The Phase IIb (Trial 03) study was a randomised, placebo-controlled trial designed to measure the efficacy of Beyfortus against medically attended (MA) Lower Respiratory Tract Infection (LRTI) through 150 days post-dose. Healthy preterm infants of 29 to less than 35 weeks’ gestational age were randomised (2:1) to receive a single 50mg intramuscular injection of Beyfortus or placebo regardless of weight.
The primary endpoint of the Phase IIb study was met, reducing the incidence of medically attended LRTI caused by RSV by 70.1% compared to placebo. Observed events were 2.6% in treatment arm vs 9.5% in placebo arm. Between November 2016 and December 2017, 1,453 infants were randomised (Beyfortus, n=969; placebo, n=484) at the RSV season start.

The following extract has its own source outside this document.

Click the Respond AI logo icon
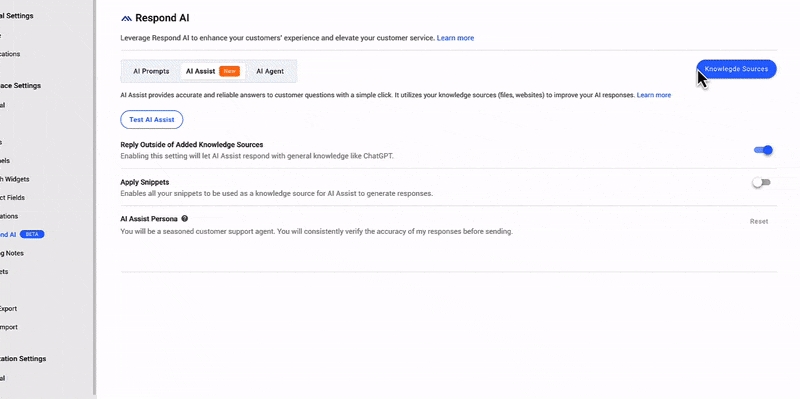 [x=126, y=18]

In a prespecified secondary endpoint, Beyfortus reduced medically attended RSV LRTI with hospitalization by 78.4% versus placebo. Observed events were 0.8% in treatment arm vs 4.1% in placebo arm.nA post-hoc analysis of the Phase IIb study that applied the recommended 50 mg dose in a subgroup of infants weighing less than 5 kg showed the efficacy of Beyfortus against medically attended RSV LRTI and medically attended RSV LRTI with hospitalization was 86.2% and 86.5%, respectively.